For years, I lived a life of self-imposed limits. But the Bitcoin community has given me the confidence to share my perspective.
This is an opinion editorial by Mickey Koss, a West Point graduate with a degree in economics. He spent four years in the infantry before transitioning to the Finance Corps.
This one is for the common people.
Not sure who needs to hear this, but I was not invited to write for Bitcoin Magazine. How could the team know that I existed? I actually found your article submission link by accident while looking for a customer service email address. Then I came up with an idea for an article, I sent out a quick email and they liked the idea.
Suddenly, I had to write a draft. When it finally got going, I was hooked. Completely obsessed. I couldn’t get enough of writing and then the second article submission I submitted was unceremoniously “no.” When I asked why, I received a scathing review from the editor.
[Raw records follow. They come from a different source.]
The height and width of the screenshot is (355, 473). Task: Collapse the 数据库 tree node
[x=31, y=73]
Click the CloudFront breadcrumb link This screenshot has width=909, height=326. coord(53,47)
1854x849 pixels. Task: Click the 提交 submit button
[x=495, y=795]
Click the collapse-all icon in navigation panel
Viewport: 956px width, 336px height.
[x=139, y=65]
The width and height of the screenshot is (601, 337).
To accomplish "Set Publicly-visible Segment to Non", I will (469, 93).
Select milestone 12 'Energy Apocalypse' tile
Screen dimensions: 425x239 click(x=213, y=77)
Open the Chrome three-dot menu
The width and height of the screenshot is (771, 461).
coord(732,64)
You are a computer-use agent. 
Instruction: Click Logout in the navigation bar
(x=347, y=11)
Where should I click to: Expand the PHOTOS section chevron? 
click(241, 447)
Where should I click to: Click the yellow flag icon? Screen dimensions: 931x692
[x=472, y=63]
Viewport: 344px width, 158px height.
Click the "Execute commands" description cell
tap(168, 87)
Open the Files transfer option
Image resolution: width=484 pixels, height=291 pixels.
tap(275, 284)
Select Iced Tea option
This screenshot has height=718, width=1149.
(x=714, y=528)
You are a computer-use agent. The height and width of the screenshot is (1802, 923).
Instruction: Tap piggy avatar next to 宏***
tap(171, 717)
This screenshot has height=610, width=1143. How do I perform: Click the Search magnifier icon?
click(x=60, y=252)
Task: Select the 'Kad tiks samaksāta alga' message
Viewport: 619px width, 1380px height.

However, I realized that just because they thought the article sucked, that didn’t mean I did too. The criticism was for the content, not for me. It was a great learning point that allowed me to adjust my strategy and change my state of mind. Heck, this article is an adoption of a draft that was rejected by one of Bitcoin Magazine’s print editions. The publisher who turned me down is now the producer of a fairly large Bitcoin-focused YouTube channel. In fact, he just hired me to write behind the scenes for him. How’s that for full circle?
I didn’t even publish my first article through social networks. It took almost 10 articles of mine published for me to publicly allude to the fact that I wrote them when posting the articles on LinkedIn. I was scared. I was afraid of what my friends would think, what people would say, how they would react. I didn’t have the confidence to promote my own content. But the community was welcoming and supportive. They continue to be. Along with the support of my wife, the Bitcoin community is what gave me the courage to keep going. If nothing else, the friendships I’ve made along the way have been worth it.
Write your proof of work resume
Who I am? I’m nobody. I probably don’t have to be here. But you are reading my article. It could easily have been yours. It can still be yours. Bitcoin has a hard cap, yes, but the Bitcoin community is not a zero-sum game.
Until I found Bitcoin, I had lived a life of self-imposed, invisible limits. I had resigned myself to the fact that I needed to invest early and often, and that I would have to pursue a prudent, average, low-risk career so that I could retire at 60 and live long enough to die as my grandchildren began to graduate from college. .
But I became restless. Bitcoin allowed me to see things I hadn’t seen before. It made me brave. It gave me the courage to take responsibility for my life and forge my own path. Bitcoin unlocked my potential. Storing your life force in a non-dilutive, permissionless, peer-to-peer monetary network is incredibly powerful.
Every person who tells me that Bitcoin is stupid, a Ponzi or a scam makes me even more optimistic. They are simple reminders that we are still so incomprehensibly early in this decentralized revolution. These NPCs have rarely spent more than a few minutes or a few hours doing oppositional-minded research to confirm their own existing biases. They are in prisons of their own making, opting for a once in a millennium chance to build something new.
The truth is that the biggest impediment in your life may very well be the self-imposed limitations in your own mind.
Eliminate your doubts with Bitcoin and become unlimited.
This is a guest post by Mickey Koss. Opinions expressed are entirely their own and do not necessarily reflect those of BTC Inc or Bitcoin Magazine.